- _Work to complete_: Work out how many lines below contain "computer". Provide only the figure.

(Material for this exercise begins)

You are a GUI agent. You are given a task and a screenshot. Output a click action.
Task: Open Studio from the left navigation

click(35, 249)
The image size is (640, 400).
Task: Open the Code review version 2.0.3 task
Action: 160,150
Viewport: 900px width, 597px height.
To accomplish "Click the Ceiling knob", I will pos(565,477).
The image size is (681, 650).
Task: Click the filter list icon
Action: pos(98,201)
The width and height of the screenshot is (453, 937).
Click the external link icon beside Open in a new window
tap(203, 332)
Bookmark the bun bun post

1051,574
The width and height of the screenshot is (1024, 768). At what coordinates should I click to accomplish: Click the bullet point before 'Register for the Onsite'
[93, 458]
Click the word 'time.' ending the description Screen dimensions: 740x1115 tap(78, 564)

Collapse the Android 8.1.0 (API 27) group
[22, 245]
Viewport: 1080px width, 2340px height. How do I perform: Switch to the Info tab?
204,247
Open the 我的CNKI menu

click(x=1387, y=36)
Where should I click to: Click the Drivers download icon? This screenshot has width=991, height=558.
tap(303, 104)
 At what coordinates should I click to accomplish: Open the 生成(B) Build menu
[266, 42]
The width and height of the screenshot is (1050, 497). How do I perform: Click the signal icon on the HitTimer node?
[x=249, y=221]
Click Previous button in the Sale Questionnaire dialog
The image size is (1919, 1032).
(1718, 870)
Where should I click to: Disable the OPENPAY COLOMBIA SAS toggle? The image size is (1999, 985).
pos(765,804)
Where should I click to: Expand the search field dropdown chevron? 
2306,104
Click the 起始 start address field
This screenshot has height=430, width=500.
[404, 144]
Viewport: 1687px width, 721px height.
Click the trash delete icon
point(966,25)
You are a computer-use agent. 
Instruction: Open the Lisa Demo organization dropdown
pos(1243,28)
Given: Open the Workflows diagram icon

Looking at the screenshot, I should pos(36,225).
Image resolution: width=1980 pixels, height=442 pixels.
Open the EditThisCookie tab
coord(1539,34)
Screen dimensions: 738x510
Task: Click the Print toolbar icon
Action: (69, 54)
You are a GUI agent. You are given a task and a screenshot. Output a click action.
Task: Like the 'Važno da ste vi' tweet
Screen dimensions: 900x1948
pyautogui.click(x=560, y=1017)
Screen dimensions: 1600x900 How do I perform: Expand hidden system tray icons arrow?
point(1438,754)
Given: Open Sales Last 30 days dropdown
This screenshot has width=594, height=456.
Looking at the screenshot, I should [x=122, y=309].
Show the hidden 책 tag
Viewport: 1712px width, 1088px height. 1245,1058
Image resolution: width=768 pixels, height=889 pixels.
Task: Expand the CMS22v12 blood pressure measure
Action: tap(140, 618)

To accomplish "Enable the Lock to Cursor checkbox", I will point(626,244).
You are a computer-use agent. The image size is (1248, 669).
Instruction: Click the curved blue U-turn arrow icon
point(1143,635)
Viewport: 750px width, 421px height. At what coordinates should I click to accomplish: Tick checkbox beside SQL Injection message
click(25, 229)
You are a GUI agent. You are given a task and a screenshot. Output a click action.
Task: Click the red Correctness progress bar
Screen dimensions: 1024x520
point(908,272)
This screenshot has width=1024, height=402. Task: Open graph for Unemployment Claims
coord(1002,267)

(Material for this exercise ends)

- _Task solution_: 2